> DIRECTIONS FOR THIS TASK: Every entry that follows should be output again, word for word.

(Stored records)
* * *

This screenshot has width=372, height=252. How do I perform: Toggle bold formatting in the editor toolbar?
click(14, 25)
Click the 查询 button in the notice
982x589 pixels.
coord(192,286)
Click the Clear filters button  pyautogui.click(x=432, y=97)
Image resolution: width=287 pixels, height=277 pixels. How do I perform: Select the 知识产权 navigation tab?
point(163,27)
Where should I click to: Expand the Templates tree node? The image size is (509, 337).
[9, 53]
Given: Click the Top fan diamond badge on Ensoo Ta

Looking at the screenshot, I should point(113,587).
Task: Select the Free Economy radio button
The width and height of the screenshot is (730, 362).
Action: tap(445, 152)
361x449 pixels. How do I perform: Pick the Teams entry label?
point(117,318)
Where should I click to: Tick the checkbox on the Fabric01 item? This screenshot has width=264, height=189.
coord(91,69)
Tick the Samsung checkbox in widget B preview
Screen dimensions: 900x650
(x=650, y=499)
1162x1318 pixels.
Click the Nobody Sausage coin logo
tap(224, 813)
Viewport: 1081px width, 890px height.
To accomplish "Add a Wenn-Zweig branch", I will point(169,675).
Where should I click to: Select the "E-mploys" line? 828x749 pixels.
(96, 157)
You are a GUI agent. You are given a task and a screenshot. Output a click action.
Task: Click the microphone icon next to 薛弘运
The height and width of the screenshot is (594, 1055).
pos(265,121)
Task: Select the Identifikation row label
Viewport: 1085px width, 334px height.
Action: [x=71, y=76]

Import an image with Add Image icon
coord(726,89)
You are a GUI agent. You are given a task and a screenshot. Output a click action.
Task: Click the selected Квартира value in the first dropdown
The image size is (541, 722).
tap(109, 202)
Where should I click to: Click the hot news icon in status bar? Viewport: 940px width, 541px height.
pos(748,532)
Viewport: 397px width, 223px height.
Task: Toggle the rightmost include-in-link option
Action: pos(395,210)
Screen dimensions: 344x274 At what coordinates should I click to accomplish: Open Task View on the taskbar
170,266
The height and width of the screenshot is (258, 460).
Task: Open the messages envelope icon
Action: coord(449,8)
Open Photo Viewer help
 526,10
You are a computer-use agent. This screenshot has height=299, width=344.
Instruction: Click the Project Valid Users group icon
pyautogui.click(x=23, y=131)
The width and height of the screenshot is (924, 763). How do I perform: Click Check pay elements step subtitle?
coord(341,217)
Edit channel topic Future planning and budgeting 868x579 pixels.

* * *

> YOUR SOLUTION:
This screenshot has width=372, height=252. How do I perform: Toggle bold formatting in the editor toolbar?
click(14, 25)
Click the 查询 button in the notice
982x589 pixels.
coord(192,286)
Click the Clear filters button  pyautogui.click(x=432, y=97)
Image resolution: width=287 pixels, height=277 pixels. How do I perform: Select the 知识产权 navigation tab?
point(163,27)
Where should I click to: Expand the Templates tree node? The image size is (509, 337).
[9, 53]
Given: Click the Top fan diamond badge on Ensoo Ta

Looking at the screenshot, I should point(113,587).
Task: Select the Free Economy radio button
The width and height of the screenshot is (730, 362).
Action: tap(445, 152)
361x449 pixels. How do I perform: Pick the Teams entry label?
point(117,318)
Where should I click to: Tick the checkbox on the Fabric01 item? This screenshot has width=264, height=189.
coord(91,69)
Tick the Samsung checkbox in widget B preview
Screen dimensions: 900x650
(x=650, y=499)
1162x1318 pixels.
Click the Nobody Sausage coin logo
tap(224, 813)
Viewport: 1081px width, 890px height.
To accomplish "Add a Wenn-Zweig branch", I will point(169,675).
Where should I click to: Select the "E-mploys" line? 828x749 pixels.
(96, 157)
You are a GUI agent. You are given a task and a screenshot. Output a click action.
Task: Click the microphone icon next to 薛弘运
The height and width of the screenshot is (594, 1055).
pos(265,121)
Task: Select the Identifikation row label
Viewport: 1085px width, 334px height.
Action: [x=71, y=76]

Import an image with Add Image icon
coord(726,89)
You are a GUI agent. You are given a task and a screenshot. Output a click action.
Task: Click the selected Квартира value in the first dropdown
The image size is (541, 722).
tap(109, 202)
Where should I click to: Click the hot news icon in status bar? Viewport: 940px width, 541px height.
pos(748,532)
Viewport: 397px width, 223px height.
Task: Toggle the rightmost include-in-link option
Action: pos(395,210)
Screen dimensions: 344x274 At what coordinates should I click to accomplish: Open Task View on the taskbar
170,266
The height and width of the screenshot is (258, 460).
Task: Open the messages envelope icon
Action: coord(449,8)
Open Photo Viewer help
 526,10
You are a computer-use agent. This screenshot has height=299, width=344.
Instruction: Click the Project Valid Users group icon
pyautogui.click(x=23, y=131)
The width and height of the screenshot is (924, 763). How do I perform: Click Check pay elements step subtitle?
coord(341,217)
Edit channel topic Future planning and budgeting 868x579 pixels.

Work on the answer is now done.